◆ Tarefas
a - Responda às perguntas a seguir sobre a fonte, marcando cada resposta com o mesmo número da pergunta.
(i) De qual jornal Sérgio Rodrigues é colunista?
(ii) Em que data saiu a coluna de Sérgio Rodrigues comentada na fonte?
(iii) Em que o autor vê o obstáculo ao diálogo?
b - Copie da fonte o trecho que começa nas palavras "(E são dois" e termina depois de "serviam de gatilho.", trocando "pancadaria" por "briga".

◆ Fonte
********************

Aproveitando o exemplo de Nelson Rodrigues trazido no sábado passado, vou discordar de alguém que admiro: o escritor Sérgio Rodrigues, que também é colunista da Folha de São Paulo.
(E são dois Rodrigues. Só percebi agora.)
Na coluna do dia 24/11/21, Sérgio Rodrigues associa o fanatismo às dificuldades de diálogo no Brasil de hoje. Dificuldades enormes. Já vi conversas em que nem discordância havia quase resvalarem na pancadaria — o mais curioso é que o tema era polêmico (vacinas), mas, como não havia discordância, eram apenas as palavras que serviam de gatilho.
E esta, sem o menor suspense, é a minha discordância: enquanto Rodrigues vê um fanatismo associado a «firmes convicções», admitindo que ele mesmo pode ser um «fanático» da convicção de que «o governo Bolsonaro conduziu o Brasil a um estado avançado de decomposição», eu mesmo não vejo no fanatismo o obstáculo ao diálogo. Vejo esse obstáculo no escândalo em sentido bíblico, na «pedra de tropeço».

********************

◆ Dados fornecidos
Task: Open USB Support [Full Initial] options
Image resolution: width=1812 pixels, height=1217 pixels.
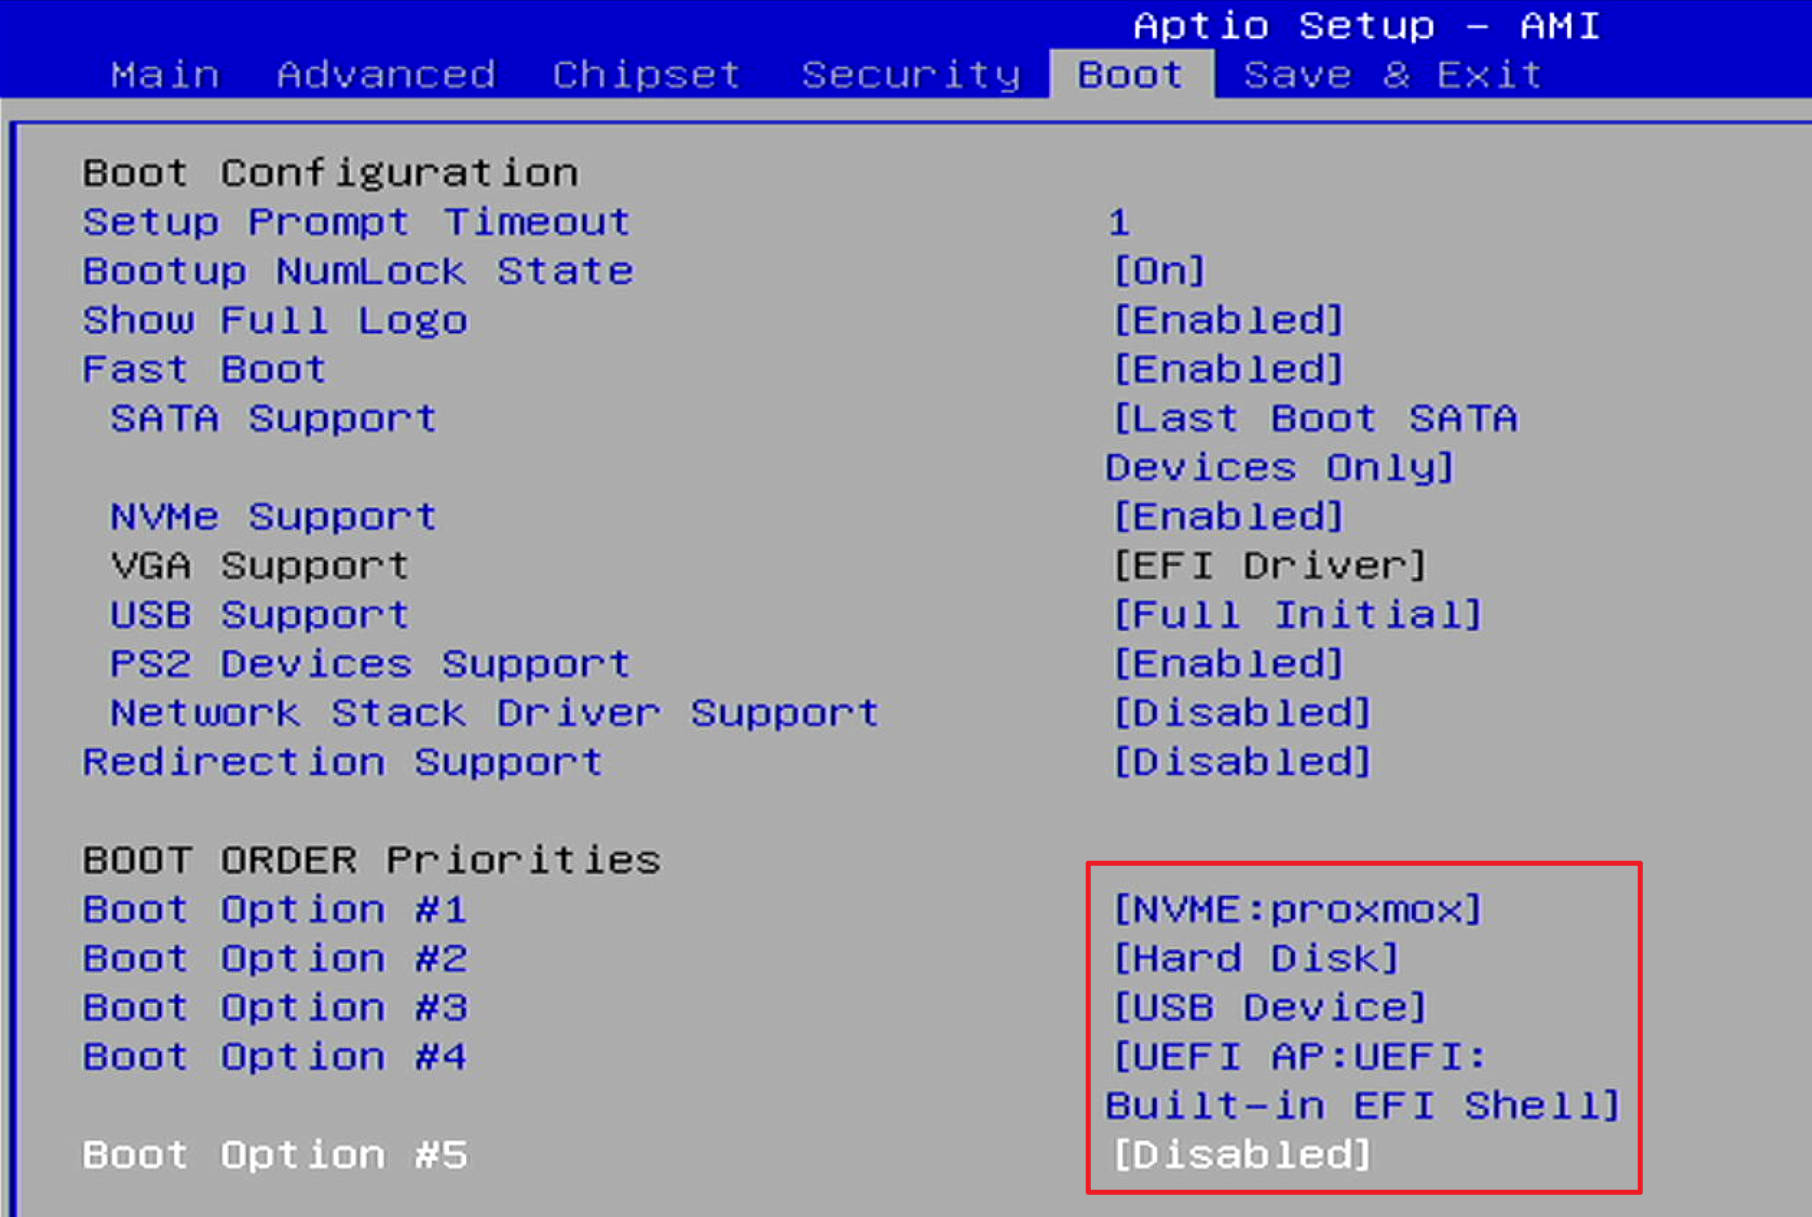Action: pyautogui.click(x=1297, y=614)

********************

◆ Respostas
a -
(i) Da Folha de São Paulo.
(ii) Em 24/11/21.
(iii) No escândalo em sentido bíblico, na «pedra de tropeço».

b -
(E são dois Rodrigues. Só percebi agora.)
Na coluna do dia 24/11/21, Sérgio Rodrigues associa o fanatismo às dificuldades de diálogo no Brasil de hoje. Dificuldades enormes. Já vi conversas em que nem discordância havia quase resvalarem na briga — o mais curioso é que o tema era polêmico (vacinas), mas, como não havia discordância, eram apenas as palavras que serviam de gatilho.